begin Given text
Owen is the better remembered now; then he was young and nervous both as soldier and poet. Well as Matt Addis plays the older, socially and culturally assured Sassoon, it’s Philip Labey’s young Shropshire Lad who most registers the details of Macdonald’s drama.

He catches Owen’s trench-inflicted stammer at the start, while the mix of trepidation and moments of hopeful joy all clearly register. The young man fresh in the world is clear in his letters home, telling of the important people he’s meeting, with an awed tone and surprised look indicating he still wants to impress his mother.

The pair make fun of a bad poet, though, surprisingly, Sassoon seems not to understand “grame” as an old term for sorrow (surely he’d have met it in Sir Thomas Wyatt’s famous lyric). Perhaps establishing a personal link with young Owen is uppermost in his mind. Macdonald shows the erotic emotion underlying the relationship – of which the older man’s conscious, while Owen comes to feel, rather than understand, the tension it creates.
end Given text
begin Data section
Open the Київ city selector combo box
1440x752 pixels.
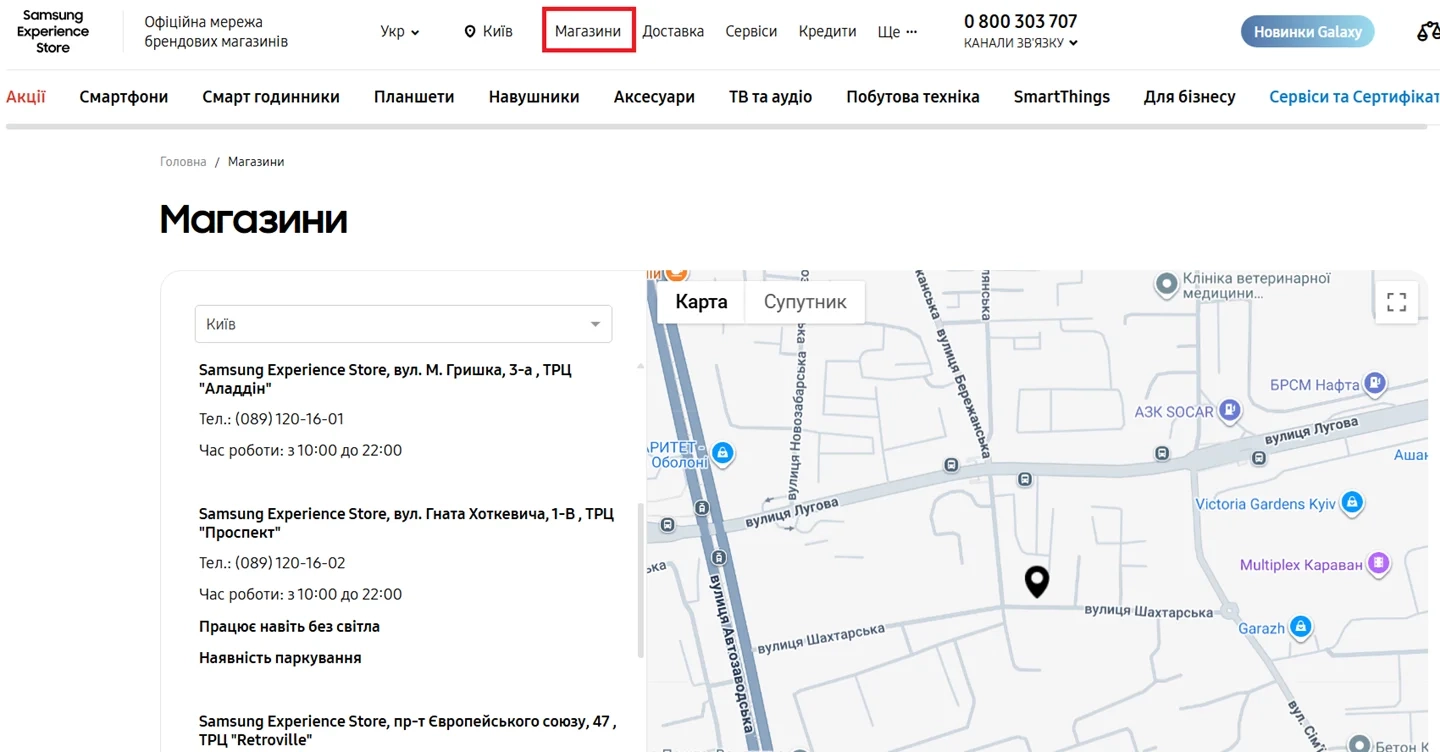click(x=403, y=324)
end Data section
_Goal of the exercise_:
Can you rewrite the stretch of the review from "He catches Owen’s" through "impress his mother.", changing "stammer" to "stutter"? The listing isn't needed.

_Correct response_:
He catches Owen’s trench-inflicted stutter at the start, while the mix of trepidation and moments of hopeful joy all clearly register. The young man fresh in the world is clear in his letters home, telling of the important people he’s meeting, with an awed tone and surprised look indicating he still wants to impress his mother.